INSTRUCTION.
Extract every line of the data below and reproduce each one without any change.

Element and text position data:

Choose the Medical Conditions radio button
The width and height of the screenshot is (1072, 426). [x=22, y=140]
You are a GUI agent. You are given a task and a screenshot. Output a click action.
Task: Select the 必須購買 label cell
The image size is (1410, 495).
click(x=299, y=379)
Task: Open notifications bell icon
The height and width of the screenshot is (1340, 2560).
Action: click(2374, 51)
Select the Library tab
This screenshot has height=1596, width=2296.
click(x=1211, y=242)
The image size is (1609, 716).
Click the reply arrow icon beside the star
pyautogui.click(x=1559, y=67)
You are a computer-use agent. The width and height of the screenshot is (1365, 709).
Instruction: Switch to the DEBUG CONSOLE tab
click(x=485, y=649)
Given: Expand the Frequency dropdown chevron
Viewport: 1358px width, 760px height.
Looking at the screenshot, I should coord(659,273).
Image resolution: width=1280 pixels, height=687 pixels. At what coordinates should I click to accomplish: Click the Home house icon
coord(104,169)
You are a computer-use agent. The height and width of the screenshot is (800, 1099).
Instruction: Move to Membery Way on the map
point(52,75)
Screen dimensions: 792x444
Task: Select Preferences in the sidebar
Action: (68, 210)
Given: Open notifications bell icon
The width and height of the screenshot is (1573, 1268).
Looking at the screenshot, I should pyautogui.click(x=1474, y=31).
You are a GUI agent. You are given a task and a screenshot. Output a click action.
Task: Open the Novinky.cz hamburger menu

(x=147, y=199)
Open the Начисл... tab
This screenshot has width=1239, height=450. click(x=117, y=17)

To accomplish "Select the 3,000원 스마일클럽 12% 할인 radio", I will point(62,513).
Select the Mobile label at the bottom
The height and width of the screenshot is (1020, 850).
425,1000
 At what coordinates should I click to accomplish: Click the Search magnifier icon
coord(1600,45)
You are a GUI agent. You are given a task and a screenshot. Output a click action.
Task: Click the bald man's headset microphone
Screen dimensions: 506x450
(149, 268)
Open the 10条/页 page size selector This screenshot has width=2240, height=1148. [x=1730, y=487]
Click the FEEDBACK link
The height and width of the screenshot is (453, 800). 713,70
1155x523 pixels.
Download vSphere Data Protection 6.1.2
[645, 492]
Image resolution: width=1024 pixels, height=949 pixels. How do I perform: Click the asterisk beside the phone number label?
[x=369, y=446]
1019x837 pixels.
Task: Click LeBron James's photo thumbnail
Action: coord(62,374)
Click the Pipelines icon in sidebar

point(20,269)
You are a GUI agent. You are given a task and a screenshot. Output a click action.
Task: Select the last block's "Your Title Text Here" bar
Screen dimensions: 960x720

RESPONSE BELOW.
Choose the Medical Conditions radio button
The width and height of the screenshot is (1072, 426). [x=22, y=140]
You are a GUI agent. You are given a task and a screenshot. Output a click action.
Task: Select the 必須購買 label cell
The image size is (1410, 495).
click(x=299, y=379)
Task: Open notifications bell icon
The height and width of the screenshot is (1340, 2560).
Action: click(2374, 51)
Select the Library tab
This screenshot has height=1596, width=2296.
click(x=1211, y=242)
The image size is (1609, 716).
Click the reply arrow icon beside the star
pyautogui.click(x=1559, y=67)
You are a computer-use agent. The width and height of the screenshot is (1365, 709).
Instruction: Switch to the DEBUG CONSOLE tab
click(x=485, y=649)
Given: Expand the Frequency dropdown chevron
Viewport: 1358px width, 760px height.
Looking at the screenshot, I should coord(659,273).
Image resolution: width=1280 pixels, height=687 pixels. At what coordinates should I click to accomplish: Click the Home house icon
coord(104,169)
You are a computer-use agent. The height and width of the screenshot is (800, 1099).
Instruction: Move to Membery Way on the map
point(52,75)
Screen dimensions: 792x444
Task: Select Preferences in the sidebar
Action: (68, 210)
Given: Open notifications bell icon
The width and height of the screenshot is (1573, 1268).
Looking at the screenshot, I should pyautogui.click(x=1474, y=31).
You are a GUI agent. You are given a task and a screenshot. Output a click action.
Task: Open the Novinky.cz hamburger menu

(x=147, y=199)
Open the Начисл... tab
This screenshot has width=1239, height=450. click(x=117, y=17)

To accomplish "Select the 3,000원 스마일클럽 12% 할인 radio", I will point(62,513).
Select the Mobile label at the bottom
The height and width of the screenshot is (1020, 850).
425,1000
 At what coordinates should I click to accomplish: Click the Search magnifier icon
coord(1600,45)
You are a GUI agent. You are given a task and a screenshot. Output a click action.
Task: Click the bald man's headset microphone
Screen dimensions: 506x450
(149, 268)
Open the 10条/页 page size selector This screenshot has width=2240, height=1148. [x=1730, y=487]
Click the FEEDBACK link
The height and width of the screenshot is (453, 800). 713,70
1155x523 pixels.
Download vSphere Data Protection 6.1.2
[645, 492]
Image resolution: width=1024 pixels, height=949 pixels. How do I perform: Click the asterisk beside the phone number label?
[x=369, y=446]
1019x837 pixels.
Task: Click LeBron James's photo thumbnail
Action: coord(62,374)
Click the Pipelines icon in sidebar

point(20,269)
You are a GUI agent. You are given a task and a screenshot. Output a click action.
Task: Select the last block's "Your Title Text Here" bar
Screen dimensions: 960x720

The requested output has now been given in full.